When we build a mental model of how something works, our initial images are always tainted by our experience of the words used to describe it. Sometimes we have to remold our existing perception of the words based on our new learning context, when the words have multiple meanings, we can often start from the wrong premise.
With this in mind, I want to share the meaning of the words I have used to describe ActiveMQ Broker Networks and provide some context to the words. The hope is that this will help build a model in your mind that is a valid reflection of their reality.

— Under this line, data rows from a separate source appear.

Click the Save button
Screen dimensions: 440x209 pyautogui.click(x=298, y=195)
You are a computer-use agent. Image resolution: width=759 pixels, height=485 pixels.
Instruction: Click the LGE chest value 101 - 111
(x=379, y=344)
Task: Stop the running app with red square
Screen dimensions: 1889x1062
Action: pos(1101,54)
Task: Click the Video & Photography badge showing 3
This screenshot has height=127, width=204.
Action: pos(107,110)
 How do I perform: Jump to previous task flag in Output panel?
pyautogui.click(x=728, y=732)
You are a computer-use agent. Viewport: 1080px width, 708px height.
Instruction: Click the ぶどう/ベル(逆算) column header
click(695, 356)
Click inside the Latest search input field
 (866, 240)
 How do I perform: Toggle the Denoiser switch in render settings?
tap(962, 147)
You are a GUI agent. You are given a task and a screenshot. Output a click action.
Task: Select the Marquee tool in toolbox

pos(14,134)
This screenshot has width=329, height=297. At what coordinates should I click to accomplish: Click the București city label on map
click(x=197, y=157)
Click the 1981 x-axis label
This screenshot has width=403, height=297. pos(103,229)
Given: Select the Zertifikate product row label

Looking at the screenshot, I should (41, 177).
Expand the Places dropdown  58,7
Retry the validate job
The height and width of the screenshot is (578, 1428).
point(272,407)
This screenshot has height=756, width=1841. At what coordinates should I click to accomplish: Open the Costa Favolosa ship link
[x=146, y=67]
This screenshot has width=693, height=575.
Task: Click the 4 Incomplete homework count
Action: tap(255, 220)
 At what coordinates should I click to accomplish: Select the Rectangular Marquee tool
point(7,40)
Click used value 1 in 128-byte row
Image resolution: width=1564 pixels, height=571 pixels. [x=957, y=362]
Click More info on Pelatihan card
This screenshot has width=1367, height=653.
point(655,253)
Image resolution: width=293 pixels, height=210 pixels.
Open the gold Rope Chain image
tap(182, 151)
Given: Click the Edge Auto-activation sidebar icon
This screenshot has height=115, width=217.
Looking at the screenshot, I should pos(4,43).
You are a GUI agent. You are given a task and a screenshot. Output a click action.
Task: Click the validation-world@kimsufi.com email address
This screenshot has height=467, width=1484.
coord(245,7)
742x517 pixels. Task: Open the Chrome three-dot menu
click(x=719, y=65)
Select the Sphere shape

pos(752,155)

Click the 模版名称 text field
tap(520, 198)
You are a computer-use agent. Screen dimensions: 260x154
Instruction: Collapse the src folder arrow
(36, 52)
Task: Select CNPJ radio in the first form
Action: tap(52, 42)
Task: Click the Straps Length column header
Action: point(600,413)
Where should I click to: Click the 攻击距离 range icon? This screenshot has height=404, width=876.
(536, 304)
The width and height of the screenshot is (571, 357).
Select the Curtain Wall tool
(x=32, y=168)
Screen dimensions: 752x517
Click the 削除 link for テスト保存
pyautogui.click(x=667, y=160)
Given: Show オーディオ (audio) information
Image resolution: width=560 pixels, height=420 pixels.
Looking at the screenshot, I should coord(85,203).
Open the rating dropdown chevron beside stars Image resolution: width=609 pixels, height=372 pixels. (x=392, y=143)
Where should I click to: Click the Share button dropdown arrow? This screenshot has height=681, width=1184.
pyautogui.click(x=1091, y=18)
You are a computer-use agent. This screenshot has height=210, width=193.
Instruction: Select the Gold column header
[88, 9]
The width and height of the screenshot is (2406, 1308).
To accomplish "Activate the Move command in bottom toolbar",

A broker network is two or more brokers that are connected via a "Demand Forwarding Bridge". Lets expand on each word in turn, but in reverse:
BridgeThis part is easy, a bridge it is a link between two brokers. The bridge is identified by the transport url of the remote broker it will connect to. The bridge is realized by a socket connection over which messages will pass for specific destinations. A bridge is initiated on a broker via xml configuration of the form:
<networkConnector url="scheme://host:port" />
ForwardingThe directionality is implicit in the forwarding. Messages flow in one direction only, from the local broker where the bridge is created, to the remote broker where messages end up. Messages are forwarded, which means they are consumed from the local broker, and sent to the remote broker. This is regular JMS send semantics, the message is acknowledged locally when the send to the remote broker completes. So a message only lives in one broker at a time.
DemandThe bridge is aware of demand. In ActiveMQ, demand for messages comes from consumers. A bridge will only forward messages if it knows that there are consumers for that destination on the remote broker. The trick here is the use of ActiveMQ Advisory messages. When a bridge is started, it registers a consumer with the remote broker for consumer advisory messages. In this way, the bridge becomes aware of the creation and removal of consumers on the remote broker. The bridge reacts to a new consumer advisory notification by creating a local (proxy) consumer for that destination. When this proxy consumer gets a message dispatch, it responds by forwarding (sending) the message to the remote broker. When the remote consumer disconnects, the corresponding remove advisory notification fires and the local proxy consumer is removed. Messages are no longer forwarded for that destination. In this way, the bridge is led by demand.